◆ **Data shown**:
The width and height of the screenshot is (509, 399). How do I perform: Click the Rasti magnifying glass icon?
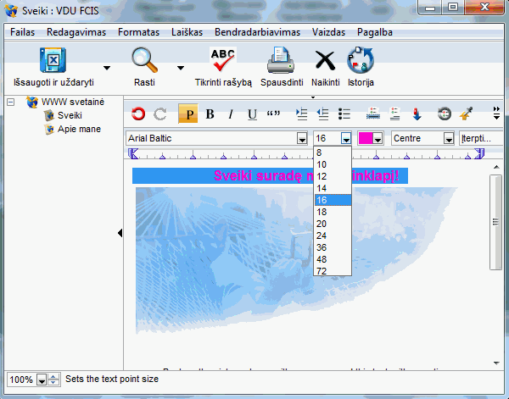coord(144,61)
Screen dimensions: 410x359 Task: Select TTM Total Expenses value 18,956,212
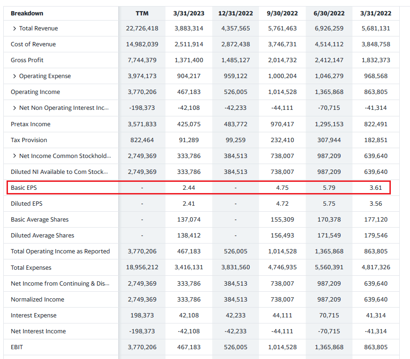tap(142, 268)
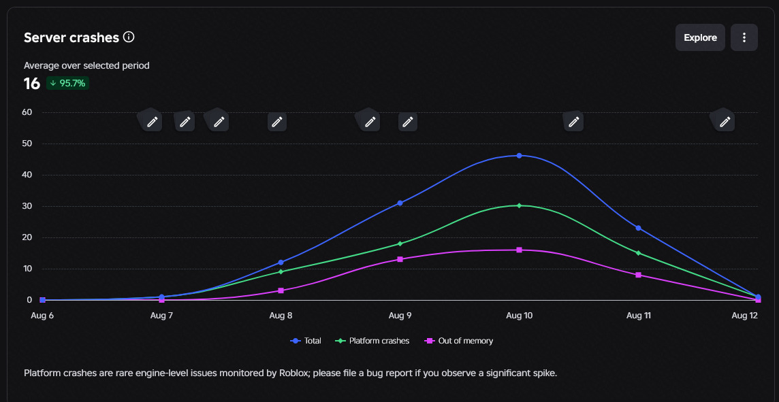779x402 pixels.
Task: Click the 95.7% decrease badge
Action: point(68,84)
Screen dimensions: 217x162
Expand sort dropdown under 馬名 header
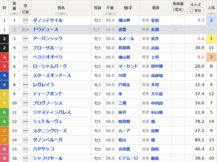pos(61,13)
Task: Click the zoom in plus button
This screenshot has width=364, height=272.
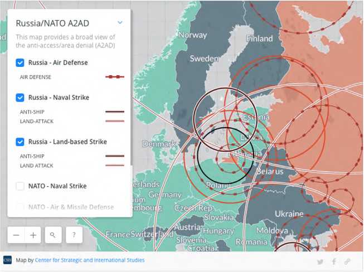Action: pos(33,235)
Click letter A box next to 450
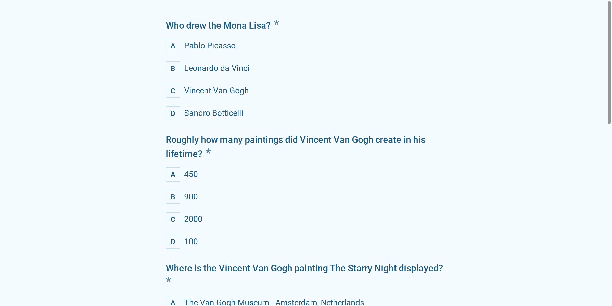Image resolution: width=612 pixels, height=306 pixels. click(x=173, y=174)
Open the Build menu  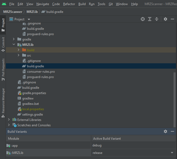[82, 4]
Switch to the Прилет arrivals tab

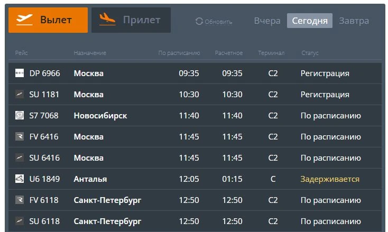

◆ **What to work on**: The answer must be an exact copy of the lines above, from the start of the records through the line with "Screen dimensions: 217x162", and of nothing else; no pictures belong in it.

◆ **Result for this task**:
The width and height of the screenshot is (509, 399). How do I perform: Click the Rasti magnifying glass icon?
coord(144,61)
Screen dimensions: 410x359 Task: Select TTM Total Expenses value 18,956,212
tap(142, 268)
779x402 pixels.
Task: Click the 95.7% decrease badge
Action: point(68,84)
Screen dimensions: 217x162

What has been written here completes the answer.